● What you have to do
Using the data below, set down every line from the one containing "1348x693 pixels." through the one containing "This screenshot has width=1568, height=706.", inclusive and unchanged. Pictures are to be skipped.

*** Opening The input ***

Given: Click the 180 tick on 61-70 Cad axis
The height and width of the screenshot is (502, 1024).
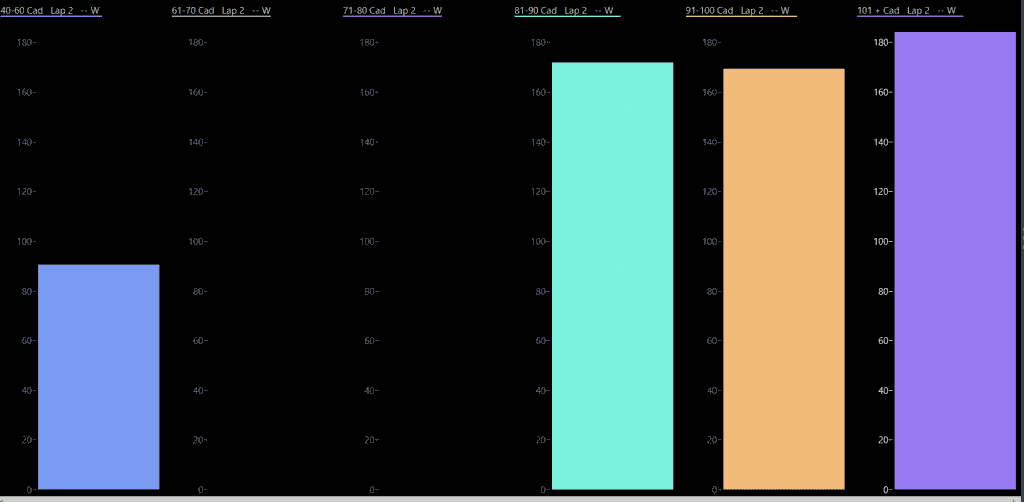Looking at the screenshot, I should pyautogui.click(x=196, y=43).
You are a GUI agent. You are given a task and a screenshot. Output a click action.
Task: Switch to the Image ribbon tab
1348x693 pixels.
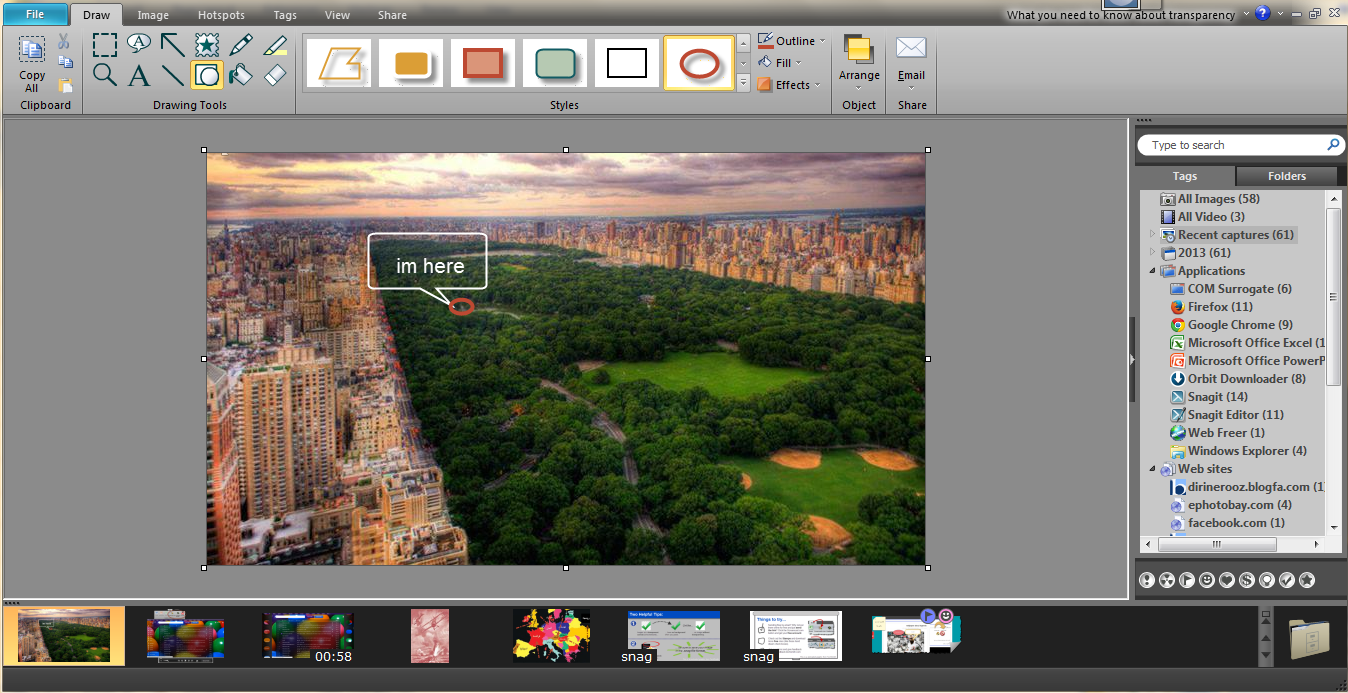tap(153, 15)
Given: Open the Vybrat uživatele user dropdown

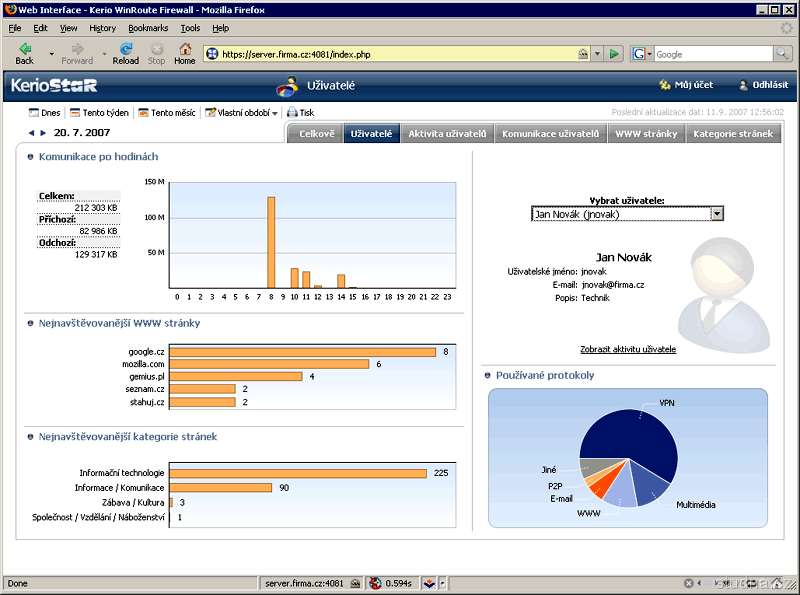Looking at the screenshot, I should 716,214.
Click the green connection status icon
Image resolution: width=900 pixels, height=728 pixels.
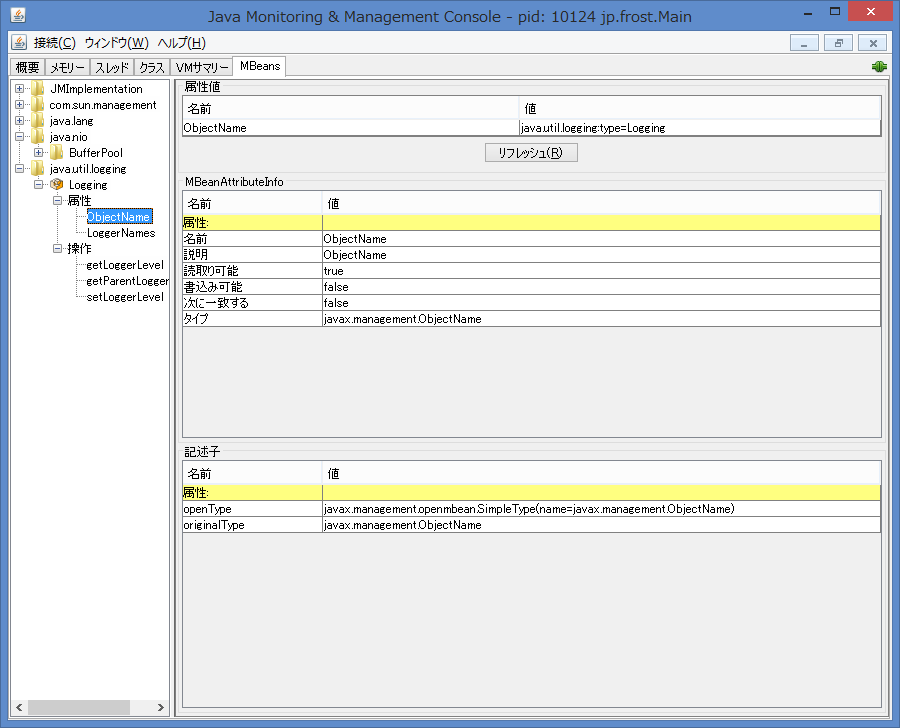[878, 66]
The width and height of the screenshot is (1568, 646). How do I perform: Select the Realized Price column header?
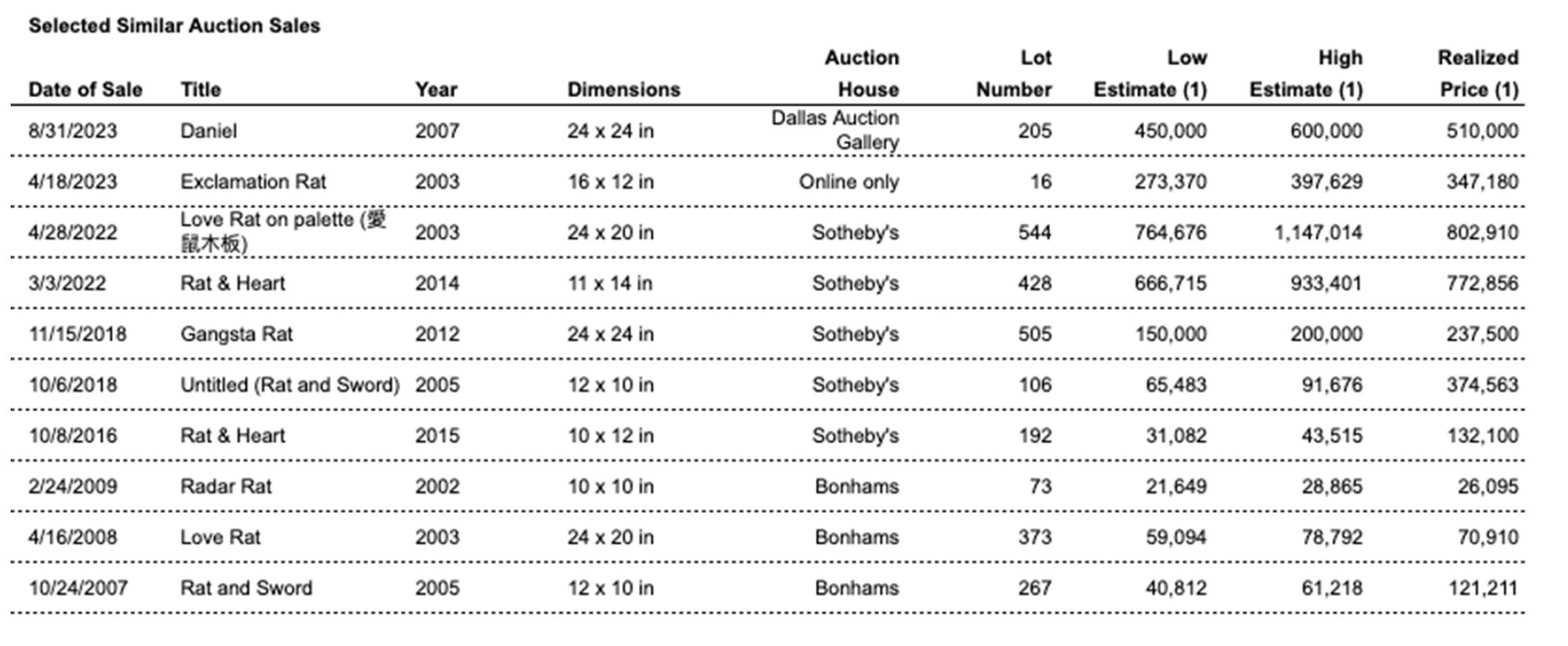(1478, 74)
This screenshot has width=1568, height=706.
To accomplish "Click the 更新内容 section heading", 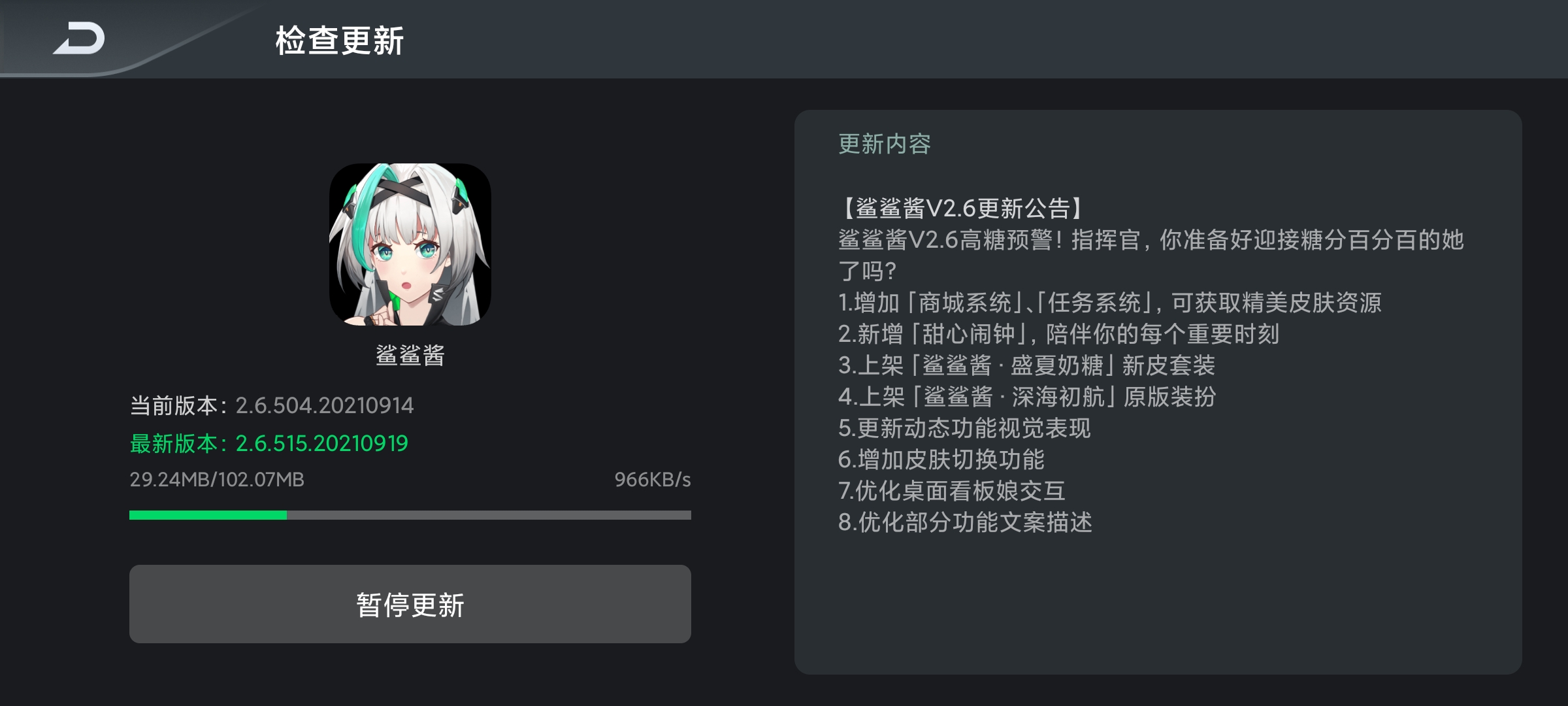I will click(x=885, y=144).
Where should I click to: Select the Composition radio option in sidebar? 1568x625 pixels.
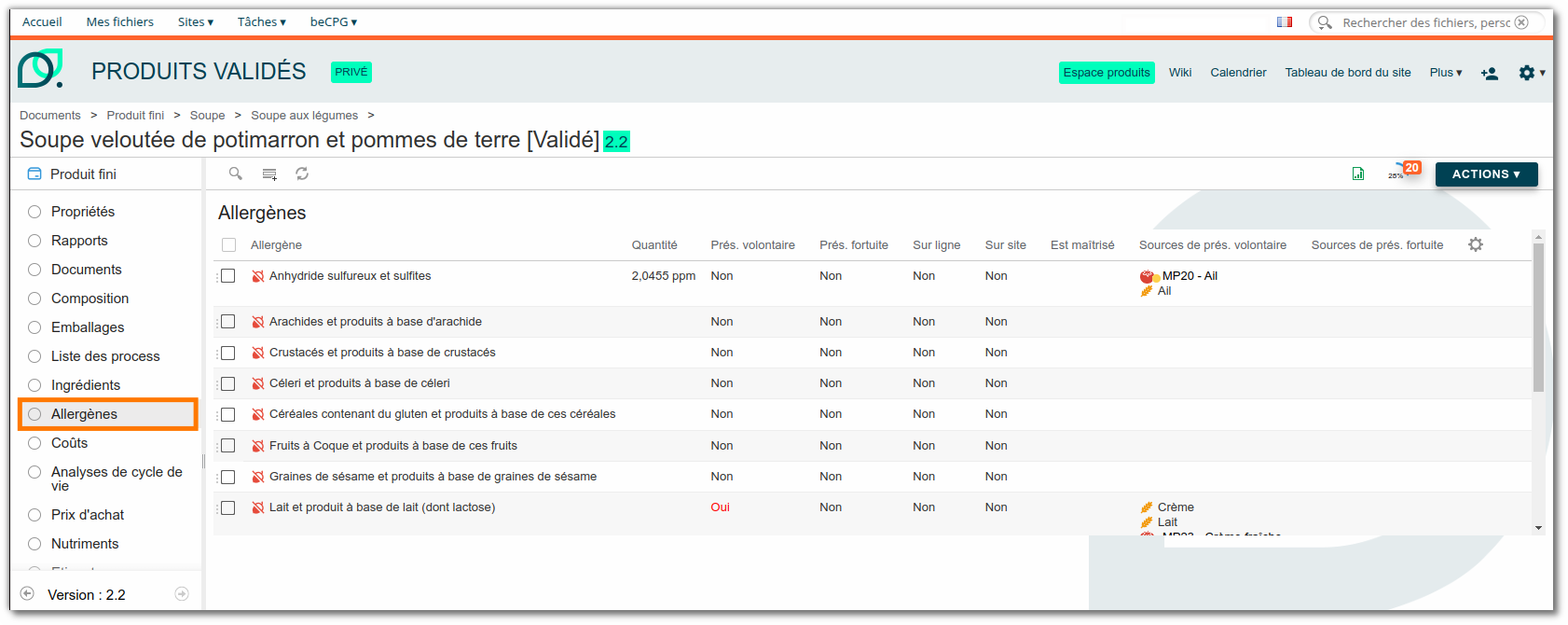click(x=34, y=299)
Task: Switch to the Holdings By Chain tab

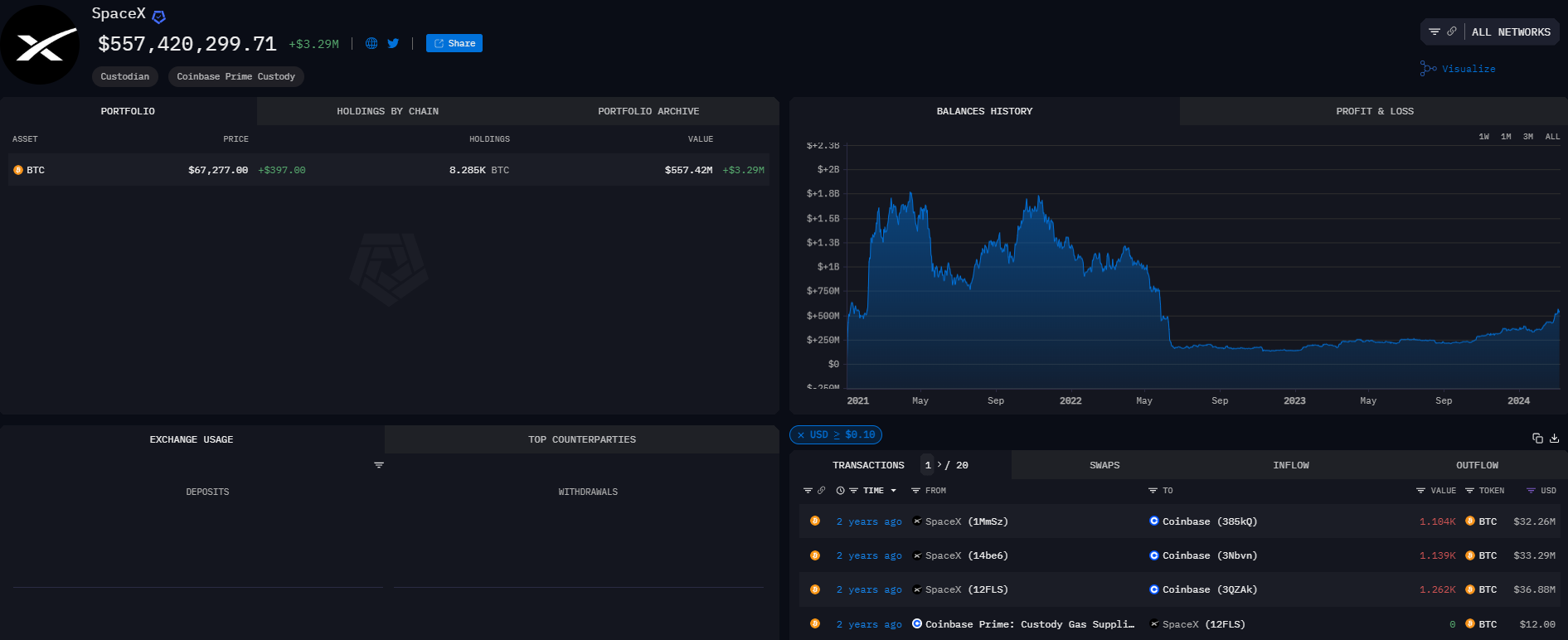Action: [387, 111]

*** Closing The input ***

● Output for this exercise
1348x693 pixels.
tap(153, 15)
Given: Open the Vybrat uživatele user dropdown

Looking at the screenshot, I should 716,214.
Click the green connection status icon
Image resolution: width=900 pixels, height=728 pixels.
[878, 66]
The width and height of the screenshot is (1568, 646). How do I perform: Select the Realized Price column header?
(1478, 74)
This screenshot has width=1568, height=706.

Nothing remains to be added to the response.